E’ toccato al padre (e medico…) Albin scoprire prima, e comunicare poi, la peggior notizia possibile. Corina ha la leucemia. Per l’esattezza, leucemia acuta promielocitica, un tipo di malattia a rapida progressione, caratterizzata dall'accumulo nel sangue di cellule bianche  in stato immaturo. La sua giovane età e il suo status di sportiva professionista, tuttavia, le consentono di avere un 70% di possibilità di successo. Seguono giorni di ricovero al Jackson Memorial Hospital, momenti di sconforto, di paura, per una ragazza abituata a lottare in un campo da tennis, e non in un letto di ospedale. Ciò che non viene mai a mancare è la speranza, che col passare dei giorni si tramuta in ostinazione, grinta e coraggio. Commozione, quando l'amica Jennifer Capriati le dedica pubblicamente la vittoria del Roland Garros nel 2001. Conforto, quando milioni di tifosi le fanno recapitare lettere di solidarietà e di affetto.

Dopo una serie di effetti collaterali dovuti alla chemioterapia, dopo ripetuti ricoveri, dopo sempre più mutevoli  stati d'animo, un giorno di novembre Corina vince il suo match più importante. I test segnalano che la malattia è in regressione. Una volta riacquisita  la salute, Corina vuole provare a tornare a essere quello che era prima della malattia.Una tennista. Tenuto conto di ciò che ha passato, una missione che alla nuova Corina sembra tutto fuorchè impossibile. Cronache dell'epoca testimoniano di allenamenti della durata di cinque minuti, tale era il lasso di tempo che il suo debilitato fisico le consentiva prima che stremasse a terra per la fatica.

"Perdersi d'animo" è un'espressione che non appartiene più al suo vocabolario, tanto che fra lo stupore e l'ammirazione generale, nell'agosto del 2002, la Morariu torna alle competizioni  al torneo Wta di Los Angeles. Gioca gli Us Open, trova Serena Williams al primo turno. Perde la partita, ma, con il sorriso, vince la scommessa con se stessa. E' ancora, di nuovo, una tennista. Soltanto un anno dopo la malattia. Uno strepitoso ritorno, tanto che nel 2003 la Wta le assegna uno scontato quanto sacrosanto "Comeback player of the year award". Prima di ritirarsi, riesce ancora a togliersi un'ultima soddisfazione: la finale degli Australian Open in doppio in coppia con Lindsay Davenport. Le americane perdono, ma la cerimonia di premiazione  e il pubblico le tributano il giusto riconoscimento. Si ritira a 29 anni, quando ritiene di non avere più nulla da dimostrare nemmeno a se stessa.

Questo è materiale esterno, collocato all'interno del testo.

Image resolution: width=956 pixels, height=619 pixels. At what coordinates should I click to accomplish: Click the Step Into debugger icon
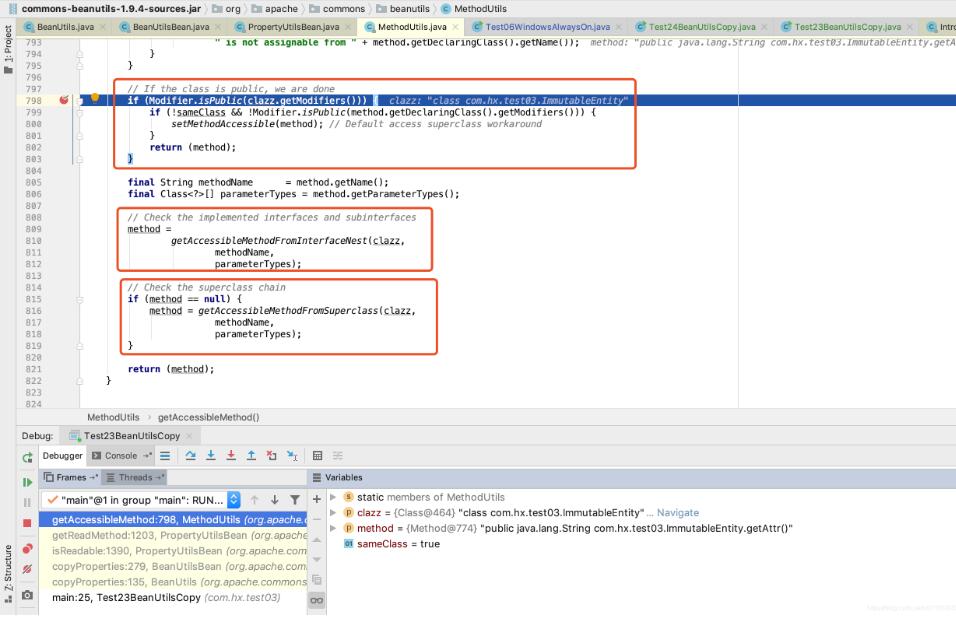210,457
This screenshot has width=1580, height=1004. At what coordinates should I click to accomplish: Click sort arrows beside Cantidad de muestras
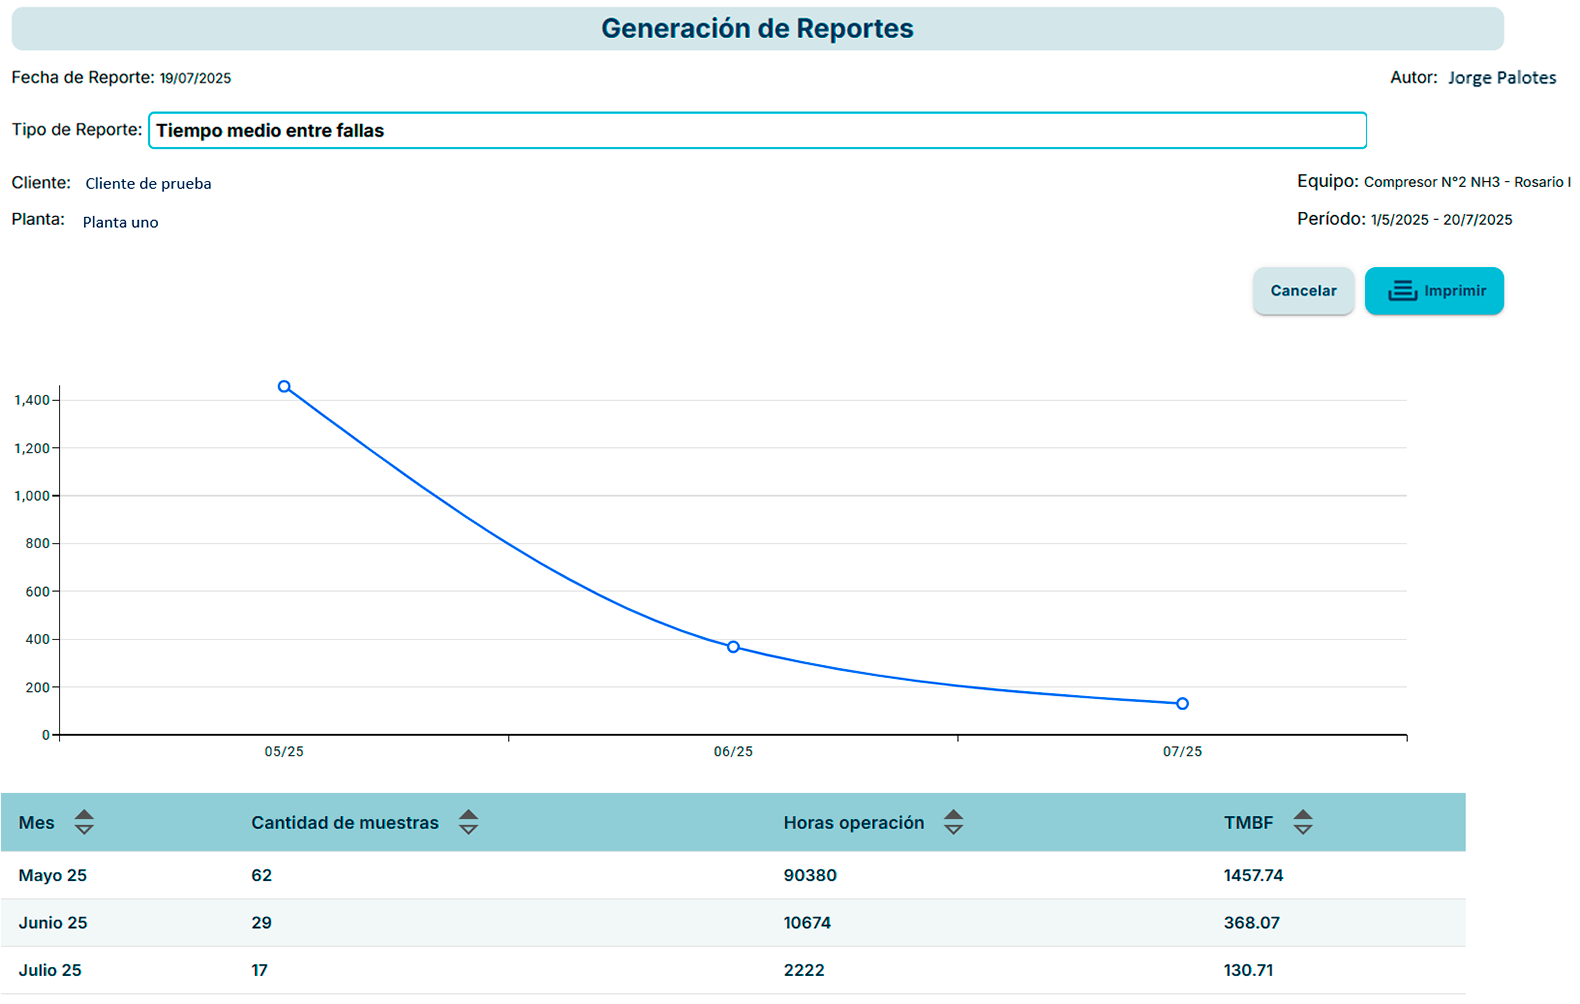pos(468,822)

Oggi, apprezzata commentatrice su Tennis Channel, è completamente guarita, ma la sua battaglia contro la leucemia continua, in qualità di ambasciatrice dell'associazione The Leukemia & Lymphoma Society's first International Sports. "Quando ho saputo della mia malattia mi sono trovata davanti a un bivio: commiserarmi, disperare, chiedermi 'perchè proprio a me'?, oppure rimanere positiva e affrontare la situazione. Ho realizzato ben presto che piangere non avrebbe allontanato la malattia", ha dichiarato Corina. Sempre nel 2003, la Wta ha istituito il premio "Corina Morariu Courage Award" in suo onore. Mai decisione fu più legittima e unanimamente condivisa. Talvolta, nel giornalismo sportivo, si corre il rischio di abusare di termini quali "leggendario", "combattente", "eroico". Nei confronti di Corina, sembrano addirittura farle poche giustizia.

Sono tante  le biografie di tennisti a essere già state pubblicate, molte ancora ne usciranno. Difficile stilare una graduatoria. Molto più semplice affermare che chiunque acquisterà quella di Corina Morariu non se ne pentirà, perchè a chi ha annullato un match point alla morte, e molti di più alla sfortuna, e chi ci ha insegnato che la maniera migliore per batterli è sfidarli con il sorriso e la forza d'animo, non si può che dire grazie.